Stored items:
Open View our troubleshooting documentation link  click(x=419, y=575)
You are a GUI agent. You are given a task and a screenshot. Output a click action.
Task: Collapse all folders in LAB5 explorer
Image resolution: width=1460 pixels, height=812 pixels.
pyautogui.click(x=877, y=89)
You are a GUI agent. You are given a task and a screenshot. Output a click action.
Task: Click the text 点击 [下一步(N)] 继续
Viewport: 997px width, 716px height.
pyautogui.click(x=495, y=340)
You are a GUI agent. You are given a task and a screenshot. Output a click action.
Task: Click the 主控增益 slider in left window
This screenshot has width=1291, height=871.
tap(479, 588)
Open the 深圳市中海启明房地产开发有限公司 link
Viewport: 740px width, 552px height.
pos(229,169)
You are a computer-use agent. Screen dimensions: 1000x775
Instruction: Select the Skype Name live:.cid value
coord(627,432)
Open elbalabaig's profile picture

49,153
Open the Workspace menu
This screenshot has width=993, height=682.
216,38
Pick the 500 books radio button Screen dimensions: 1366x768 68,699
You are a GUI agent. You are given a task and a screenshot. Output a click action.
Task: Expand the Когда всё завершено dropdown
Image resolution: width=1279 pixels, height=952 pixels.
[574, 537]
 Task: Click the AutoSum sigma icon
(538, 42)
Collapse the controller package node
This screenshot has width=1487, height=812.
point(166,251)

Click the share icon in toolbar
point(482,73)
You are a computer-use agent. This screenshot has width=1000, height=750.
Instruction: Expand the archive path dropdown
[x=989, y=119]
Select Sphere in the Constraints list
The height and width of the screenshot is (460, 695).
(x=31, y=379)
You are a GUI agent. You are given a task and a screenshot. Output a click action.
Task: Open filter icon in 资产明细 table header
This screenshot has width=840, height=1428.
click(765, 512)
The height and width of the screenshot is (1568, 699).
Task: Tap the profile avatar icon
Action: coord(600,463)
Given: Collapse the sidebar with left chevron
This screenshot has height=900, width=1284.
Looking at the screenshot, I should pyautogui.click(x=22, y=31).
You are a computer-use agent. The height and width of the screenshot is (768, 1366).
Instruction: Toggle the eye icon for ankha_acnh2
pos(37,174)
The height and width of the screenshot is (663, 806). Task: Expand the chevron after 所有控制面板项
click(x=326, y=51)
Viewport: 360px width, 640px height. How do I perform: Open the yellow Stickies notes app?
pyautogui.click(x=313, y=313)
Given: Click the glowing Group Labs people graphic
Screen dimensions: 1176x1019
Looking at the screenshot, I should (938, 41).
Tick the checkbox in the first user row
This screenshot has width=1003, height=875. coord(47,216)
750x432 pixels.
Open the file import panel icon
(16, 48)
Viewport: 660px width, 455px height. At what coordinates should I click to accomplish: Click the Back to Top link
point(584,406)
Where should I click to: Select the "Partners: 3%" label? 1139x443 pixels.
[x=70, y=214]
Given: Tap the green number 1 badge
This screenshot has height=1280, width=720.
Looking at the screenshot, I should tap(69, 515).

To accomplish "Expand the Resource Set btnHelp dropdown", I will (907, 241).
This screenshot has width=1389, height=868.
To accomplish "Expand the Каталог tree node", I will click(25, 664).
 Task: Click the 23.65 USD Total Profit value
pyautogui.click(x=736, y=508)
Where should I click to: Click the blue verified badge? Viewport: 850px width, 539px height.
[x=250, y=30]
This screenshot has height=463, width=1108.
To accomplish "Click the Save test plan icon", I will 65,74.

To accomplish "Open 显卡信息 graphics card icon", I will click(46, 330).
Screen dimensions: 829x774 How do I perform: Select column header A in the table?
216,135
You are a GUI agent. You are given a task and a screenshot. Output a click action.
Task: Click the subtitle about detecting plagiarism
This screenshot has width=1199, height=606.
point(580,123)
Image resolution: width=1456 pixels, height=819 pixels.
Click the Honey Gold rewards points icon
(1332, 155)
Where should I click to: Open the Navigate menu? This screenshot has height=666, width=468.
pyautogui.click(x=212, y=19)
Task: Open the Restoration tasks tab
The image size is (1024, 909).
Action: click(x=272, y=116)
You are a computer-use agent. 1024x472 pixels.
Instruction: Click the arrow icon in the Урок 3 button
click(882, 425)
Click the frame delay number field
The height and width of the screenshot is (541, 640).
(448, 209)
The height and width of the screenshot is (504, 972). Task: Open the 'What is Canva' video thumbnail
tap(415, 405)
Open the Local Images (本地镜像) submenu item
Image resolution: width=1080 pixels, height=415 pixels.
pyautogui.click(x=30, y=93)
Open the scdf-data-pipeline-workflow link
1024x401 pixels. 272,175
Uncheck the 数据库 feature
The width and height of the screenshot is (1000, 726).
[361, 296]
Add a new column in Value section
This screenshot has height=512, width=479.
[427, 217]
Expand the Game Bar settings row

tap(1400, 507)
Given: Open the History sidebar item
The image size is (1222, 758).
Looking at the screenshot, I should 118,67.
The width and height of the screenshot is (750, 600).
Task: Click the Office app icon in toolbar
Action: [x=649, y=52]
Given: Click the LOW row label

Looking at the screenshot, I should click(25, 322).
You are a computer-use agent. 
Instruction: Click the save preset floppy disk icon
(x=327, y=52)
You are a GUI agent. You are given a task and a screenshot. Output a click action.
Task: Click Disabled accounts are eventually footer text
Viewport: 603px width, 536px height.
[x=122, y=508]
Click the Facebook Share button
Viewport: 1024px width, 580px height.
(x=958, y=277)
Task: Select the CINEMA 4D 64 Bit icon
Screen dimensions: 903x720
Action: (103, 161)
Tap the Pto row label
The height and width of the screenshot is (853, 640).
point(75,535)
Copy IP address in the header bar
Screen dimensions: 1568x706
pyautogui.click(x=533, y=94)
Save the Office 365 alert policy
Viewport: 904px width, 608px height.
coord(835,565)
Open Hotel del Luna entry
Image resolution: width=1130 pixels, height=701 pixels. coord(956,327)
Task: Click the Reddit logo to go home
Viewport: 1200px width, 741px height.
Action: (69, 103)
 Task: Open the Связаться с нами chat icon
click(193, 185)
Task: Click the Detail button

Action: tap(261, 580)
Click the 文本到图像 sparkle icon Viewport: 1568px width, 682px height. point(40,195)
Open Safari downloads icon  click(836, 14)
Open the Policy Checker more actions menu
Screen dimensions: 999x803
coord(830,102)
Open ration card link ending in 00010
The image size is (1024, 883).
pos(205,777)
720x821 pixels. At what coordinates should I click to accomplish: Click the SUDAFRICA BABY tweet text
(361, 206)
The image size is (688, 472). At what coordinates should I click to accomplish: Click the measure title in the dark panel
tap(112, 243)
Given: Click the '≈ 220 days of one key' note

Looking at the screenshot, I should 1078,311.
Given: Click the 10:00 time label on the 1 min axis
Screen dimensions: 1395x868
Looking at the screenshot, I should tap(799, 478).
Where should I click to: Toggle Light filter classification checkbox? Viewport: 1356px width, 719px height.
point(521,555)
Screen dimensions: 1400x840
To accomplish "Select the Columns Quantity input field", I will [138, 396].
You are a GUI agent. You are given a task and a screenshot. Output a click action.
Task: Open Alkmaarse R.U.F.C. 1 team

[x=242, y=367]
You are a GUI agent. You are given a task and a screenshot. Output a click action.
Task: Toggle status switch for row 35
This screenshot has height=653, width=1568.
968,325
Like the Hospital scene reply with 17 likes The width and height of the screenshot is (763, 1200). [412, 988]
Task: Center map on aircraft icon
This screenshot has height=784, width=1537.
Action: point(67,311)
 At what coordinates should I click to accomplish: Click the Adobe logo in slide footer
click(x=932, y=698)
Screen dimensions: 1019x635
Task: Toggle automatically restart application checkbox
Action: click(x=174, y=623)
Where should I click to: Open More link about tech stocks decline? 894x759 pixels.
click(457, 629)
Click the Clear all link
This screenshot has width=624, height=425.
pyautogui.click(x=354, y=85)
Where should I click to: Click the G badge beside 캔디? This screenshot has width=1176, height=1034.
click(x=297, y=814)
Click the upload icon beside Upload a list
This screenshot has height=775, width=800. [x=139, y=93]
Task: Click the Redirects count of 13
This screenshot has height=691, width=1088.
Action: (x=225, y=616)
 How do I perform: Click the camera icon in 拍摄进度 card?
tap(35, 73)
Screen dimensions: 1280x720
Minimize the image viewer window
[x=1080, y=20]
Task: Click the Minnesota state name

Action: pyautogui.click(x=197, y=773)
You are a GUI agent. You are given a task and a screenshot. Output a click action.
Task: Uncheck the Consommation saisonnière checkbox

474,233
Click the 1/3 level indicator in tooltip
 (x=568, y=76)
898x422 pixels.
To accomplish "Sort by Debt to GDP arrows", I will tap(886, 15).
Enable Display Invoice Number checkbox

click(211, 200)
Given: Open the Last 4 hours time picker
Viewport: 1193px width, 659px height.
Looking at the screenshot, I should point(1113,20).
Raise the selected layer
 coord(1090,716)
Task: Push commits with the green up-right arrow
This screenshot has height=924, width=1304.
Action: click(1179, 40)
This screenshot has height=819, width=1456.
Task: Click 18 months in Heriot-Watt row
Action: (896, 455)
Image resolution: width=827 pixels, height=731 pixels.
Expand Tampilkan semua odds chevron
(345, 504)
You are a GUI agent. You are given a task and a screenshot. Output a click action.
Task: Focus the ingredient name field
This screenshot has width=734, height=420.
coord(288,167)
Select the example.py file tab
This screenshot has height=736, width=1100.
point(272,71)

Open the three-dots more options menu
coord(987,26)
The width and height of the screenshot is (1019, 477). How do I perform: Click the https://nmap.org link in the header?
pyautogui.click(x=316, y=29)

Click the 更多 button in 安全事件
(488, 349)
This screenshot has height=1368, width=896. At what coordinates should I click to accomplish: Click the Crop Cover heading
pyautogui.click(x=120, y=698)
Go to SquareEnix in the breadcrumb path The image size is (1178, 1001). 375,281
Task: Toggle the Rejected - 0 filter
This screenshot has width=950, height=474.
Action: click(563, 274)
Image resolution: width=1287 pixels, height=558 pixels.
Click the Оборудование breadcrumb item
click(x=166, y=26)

REQUIRED WORK:
After reading the records above, say how many lines hold the string "green", using only a number.

EXERCISE OUTPUT:
2